Neben den Schülern, die in drei Gruppen aufgeteilt, abwechselnd am Holzhaus bauen, Jägerstände errichten oder sich mit einer Ordensschwester auf spirituelle Exkursionen begeben, befindet sich mit Tischlermeister Birkner auch die fachkundige Kompetenz der Schule vor Ort. Er zeigt sich mit dem Fortschritt sehr zufrieden: „Die Kinder sind voll dabei“, sagt er. Manche würden erst jetzt merken, wie hart handwerkliche Arbeit ist.
Eine Woche ohne Handy im Spessart
Im Vorfeld wurden mit den Schülern verschiedene Holzmodelle im Unterricht angefertigt. Revieramtsleiter Raue erschien persönlich zur Nominierung der schönsten Anfertigung in Berlin, die den Zuschlag zum Bau erhielt. Ein Bauunternehmer schaffte die in Berlin angefertigten Module direkt zur Bayerischen Schanz. Der dortige Wirt überführte diese zum Bauplatz.
„Meine Schüler sollen stolz auf sich sein“ sagt Brinkmann, der sich den Bau mit seiner Klasse schwieriger vorgestellt hat. Seine Schüler sollen dadurch Kontinuität und Ausdauer erlernen. „Wenn die Jungs und Mädels sehen, was sie da mit eigenen Händen errichten“, ist sich Brinkmann sicher „wird das deren Wertschätzung stärken.“
Ob die Achtklässler, die auf dem Zeltplatz in Frammersbach untergebracht sind und mit einer Feldküche versorgt werden, auch ohne ihr Handy, das sie während ihrer Woche im Spessart zuhause in Berlin lassen mussten, zurecht kommen? Die Meinungen gehen da auseinander. Während Schüler Robert vom Dach der Baustelle herunter ruft, „geht schon in Ordnung“, widerspricht ihm seine Klassenkameradin Lena und gibt an, dass „das schon verdammt hart“ sei.
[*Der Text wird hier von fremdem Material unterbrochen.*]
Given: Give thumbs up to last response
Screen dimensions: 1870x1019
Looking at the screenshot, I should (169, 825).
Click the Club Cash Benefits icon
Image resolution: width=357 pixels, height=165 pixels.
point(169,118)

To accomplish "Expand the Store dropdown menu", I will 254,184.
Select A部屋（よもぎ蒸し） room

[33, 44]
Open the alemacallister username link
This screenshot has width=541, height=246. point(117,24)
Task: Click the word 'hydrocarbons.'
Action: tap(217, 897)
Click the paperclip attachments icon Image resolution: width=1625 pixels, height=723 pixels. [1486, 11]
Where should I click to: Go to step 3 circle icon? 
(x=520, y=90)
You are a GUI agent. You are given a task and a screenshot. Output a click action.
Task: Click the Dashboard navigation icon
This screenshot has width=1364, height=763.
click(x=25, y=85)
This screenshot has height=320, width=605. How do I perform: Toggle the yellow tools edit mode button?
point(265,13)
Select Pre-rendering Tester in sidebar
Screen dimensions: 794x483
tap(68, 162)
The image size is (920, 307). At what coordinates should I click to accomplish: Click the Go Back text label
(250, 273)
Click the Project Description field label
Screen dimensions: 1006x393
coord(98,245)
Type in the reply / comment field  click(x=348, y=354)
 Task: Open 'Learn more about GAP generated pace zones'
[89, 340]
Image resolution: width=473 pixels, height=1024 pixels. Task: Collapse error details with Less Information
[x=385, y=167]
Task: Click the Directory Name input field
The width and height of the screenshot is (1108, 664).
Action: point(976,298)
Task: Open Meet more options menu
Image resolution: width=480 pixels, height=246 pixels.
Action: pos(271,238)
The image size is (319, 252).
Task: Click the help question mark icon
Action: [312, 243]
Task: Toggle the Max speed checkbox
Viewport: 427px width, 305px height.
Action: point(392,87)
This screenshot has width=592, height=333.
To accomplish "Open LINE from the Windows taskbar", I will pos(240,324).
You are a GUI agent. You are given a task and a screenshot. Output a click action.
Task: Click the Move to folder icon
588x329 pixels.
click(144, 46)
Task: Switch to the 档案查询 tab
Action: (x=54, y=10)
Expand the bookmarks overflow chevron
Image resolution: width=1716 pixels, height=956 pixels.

Die Tiere im Wald und die Ruhe finden dagegen alle einheitlich „klasse“. Auch weitere Exkursionen in und um Frammersbach werden durchgeführt.
Hütte soll später als Schulungseinrichtung für Jäger und Förster genutzt werden
„Einen Unfall hatten wir bisher noch nicht“ freut sich Jochen Raue und zeigt sich von der Teamarbeit begeistert. Betreut werden die Schüler zusätzlich von mehreren Forstwirten und ehrenamtlichen Helfern. Zum Abschluss ihrer Bauarbeiten dürfen die Jugendlichen die letzte Nacht ihres Aufenthalts im Spessart in ihrer 25 Quadratmeter großen Hütte übernachten, die später als Schulungshütte für Jäger oder Förster genutzt werden soll. Ausgestattet wird sie noch mit gebrauchten Möbeln, die Jochen Raue vor dem Sperrmüll rettete. „Vielleicht machen wir ja mal einen Klassenausflug hierher“, ruft Werner Brinkmann, mit einem Hammer in der Hand, vom Dach der Blockhütte herunter.